Using Infusionsoft for Sales & Process Management

One of the more extraordinary things about Infusionsoft as a tool is the ability to trigger automation using the “Opportunities” goal within the campaign manager. A pretty significant limitation of other automation tools is their inability to coincide with human processes. There has been a pretty clear line of demarcation drawn that separates automation from manual processes. While Infusionsoft isn’t the first tool to offer up a solution for this issue, they have created one of the more elegant solutions I’ve seen in terms of its simplicity and ease of use.

 

Common Challenges With Automation

Building process automation can be difficult from a logical perspective because there tends to be so much in the way of manual intervention. This can often lead to the simple decision to halt automation where a more intricate or complicated process begins and allow a project manager to take over completely to begin driving the project or process. The disadvantage with this model is you’re back to relying on human capital which is expensive and limited in scale.
Even for processes that require a significant amount of manual intervention, you can still maximize the efficacy of your human resources by automating around their required interjection. Doing so yields some significant value including the ability to track process management from within Infusionsoft, the ability to drive a process or project without having to completely encumber a project manager and the ability to maximize the value and impact of your human capital.

 

How Infusionsoft Makes it Easier

The Infusionsoft Opportunities Goal allows you to compartmentalize your automation around the areas that require manual intervention. I’ll use the example of building a website, a process we’ve automated within Infusionsoft. Obviously, website development as a process is far too robust to completely automate and will always require a significant amount of manual intervention. However, the process can be placed within the confines of an overarching automated timeline with the required manual intervention carved out at every necessary interval.

 

Automating the Process

The first step is mapping out the stages you’ll need to create in order to automate this process. For website development, I have separated the stages according to approval requirements.
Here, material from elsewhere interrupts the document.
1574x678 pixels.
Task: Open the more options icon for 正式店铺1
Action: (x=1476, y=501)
That means that every time the client needs to sign-off on something prior to moving forward, I create a new and separate stage. Here’s what the first three stages of basic web design process look like along with some additional context to give you a sense as to how the process works:

  • Onboarding
    • The onboarding process is heavily automated. It introduces the client to our process, establishes expectations, and submits a number of “asks” in the way of various forms.
    • Moving forward is dependent upon their form completion and there are safeguard tasks built around any Client that isn’t completing the required forms. Reminders are built into the automation as well and allow for a slow and controlled roll out so we don’t overwhelm our Clients.
  • Sitemap
    • Once onboarding is complete, we need to develop a sitemap for the website. This is a process that requires a significant amount of manual intervention. The automated sequences initially trigger a request to schedule a call with the project manager in order to begin the process.
    • We have built automated communication that explains what the process, why its important, what the Client should expect, and what to prepare for before their call.
  • PM preparation
    • After the sitemap is created and approved, we need to develop a project management blueprint and make some internal decisions about resources.
    • This phase is a collection of tasks assigned to the project manager that utilizes the Client information (provided in the first two phases) to complete the roll out.
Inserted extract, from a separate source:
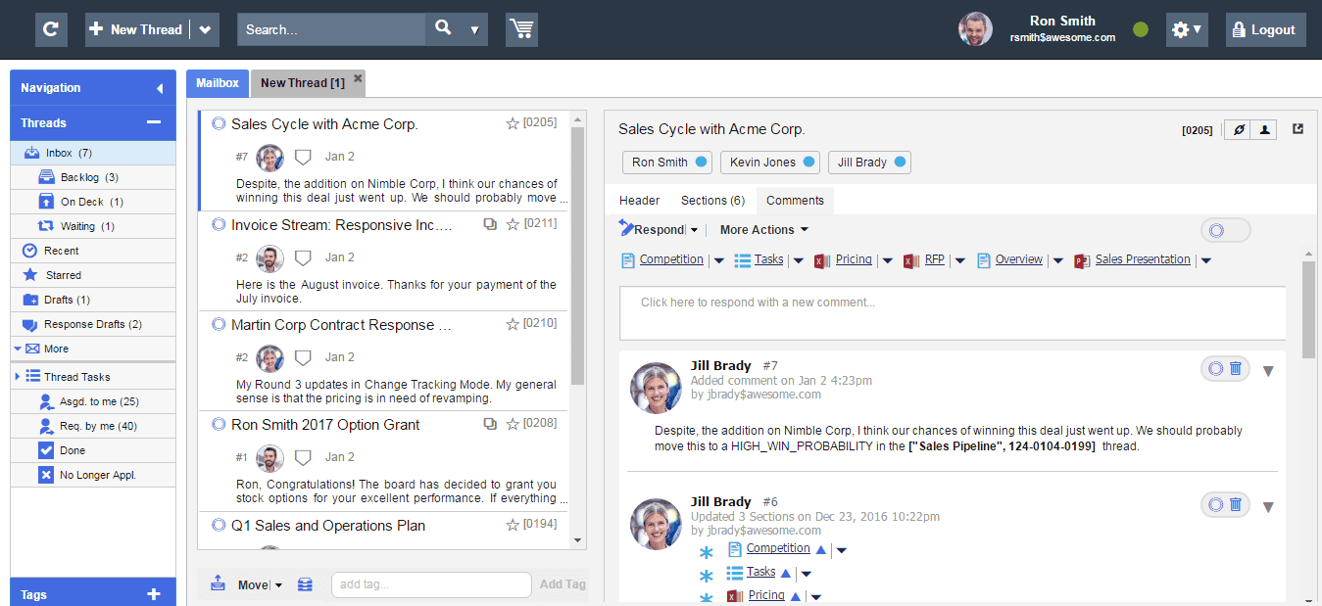1322x606 pixels.
Task: Click the participants person icon beside [0205]
Action: [1264, 129]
Once you have all of your stages mapped out, you’ll need to create them in the Sales Pipeline section of the CRM Settings area (CRM > Settings > Sales Pipeline). You’ll be asked to order your stages with a numeric value. I recommend using a 4 digit system of ordering. This will allow you to build multiple groups of stages and still keep everything organized. For example, instead of numbering the three stages I have outlined above as 1, 2 & 3 I have them labeled 2010, 2020 and 2030. Here’s the breakdown of how the nomenclature is meant to be read:

  • The “2” is the number I have assigned for website development. If I see a process stage that starts with “2” I’ll know where it belongs. It’ll also ensure that everything that belongs to website development stays bundled together since Infusionsoft lists the stages numerically.
  • The “01” is the actual stage in the process. I use a two digit value since some of our processes can have well over 10 stages. This will ensure you never run out of room.
  • The “0” is meant to allow you room to make future process stage additions without throwing off your entire numbering system. For example, if I decided to add “Project gantt” between “Onboarding” and “Sitemap” I could number it 2015 and save myself the hassle of having to go through and change the order number for every stage in the sequence.

 

Here’s a handy dandy screenshot of what that looks like:

using-infusionsoft-for-sales-process-management

Once these stages have been defined, they’ll show up in the “Sales Stage and Steps” section of your Opportunities dashboard:

how-infusionsoft-makes-it-easier-sol8

As you’re working with a client, you can transition them between stages through this dashboard! Each time you transition them to a new stage, you can have automation built out that speaks to every stage that the client is in. And, as I’m sure my advanced readers already know, the automation can also transition clients between stages automatically based upon available triggers as well.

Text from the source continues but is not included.